● TO BE DONE
Extract and repeat, without any changes, the part of the entries that opens with the line containing "Task: Click the Fantom" and runs through the end of the entries.

● EXTRACTED DATA
--

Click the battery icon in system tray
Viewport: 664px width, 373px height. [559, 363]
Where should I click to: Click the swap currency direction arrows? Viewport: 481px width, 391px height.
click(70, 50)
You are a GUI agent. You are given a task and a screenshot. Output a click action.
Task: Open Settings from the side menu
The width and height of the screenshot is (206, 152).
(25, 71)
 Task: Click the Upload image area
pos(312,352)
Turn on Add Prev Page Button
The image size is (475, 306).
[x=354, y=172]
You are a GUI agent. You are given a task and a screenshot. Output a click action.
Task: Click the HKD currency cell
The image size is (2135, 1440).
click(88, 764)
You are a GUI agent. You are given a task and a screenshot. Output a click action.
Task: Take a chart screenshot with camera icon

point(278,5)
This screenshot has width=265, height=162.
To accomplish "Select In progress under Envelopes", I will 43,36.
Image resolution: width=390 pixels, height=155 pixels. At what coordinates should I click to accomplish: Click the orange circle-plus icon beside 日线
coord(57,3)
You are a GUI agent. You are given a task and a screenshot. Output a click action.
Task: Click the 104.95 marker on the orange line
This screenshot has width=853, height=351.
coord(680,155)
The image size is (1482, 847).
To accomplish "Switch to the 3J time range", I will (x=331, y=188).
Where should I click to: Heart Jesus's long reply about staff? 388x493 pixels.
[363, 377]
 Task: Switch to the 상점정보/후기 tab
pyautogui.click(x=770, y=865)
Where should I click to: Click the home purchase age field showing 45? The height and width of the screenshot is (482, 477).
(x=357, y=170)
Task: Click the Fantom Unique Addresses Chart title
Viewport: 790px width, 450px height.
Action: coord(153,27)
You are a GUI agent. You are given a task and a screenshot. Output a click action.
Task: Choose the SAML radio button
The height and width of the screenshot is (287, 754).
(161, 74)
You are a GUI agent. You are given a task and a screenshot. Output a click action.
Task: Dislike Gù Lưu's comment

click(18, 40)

--

● RESPONSE BELOW
Task: Click the Fantom Unique Addresses Chart title
Viewport: 790px width, 450px height.
Action: coord(153,27)
You are a GUI agent. You are given a task and a screenshot. Output a click action.
Task: Choose the SAML radio button
The height and width of the screenshot is (287, 754).
(161, 74)
You are a GUI agent. You are given a task and a screenshot. Output a click action.
Task: Dislike Gù Lưu's comment

click(18, 40)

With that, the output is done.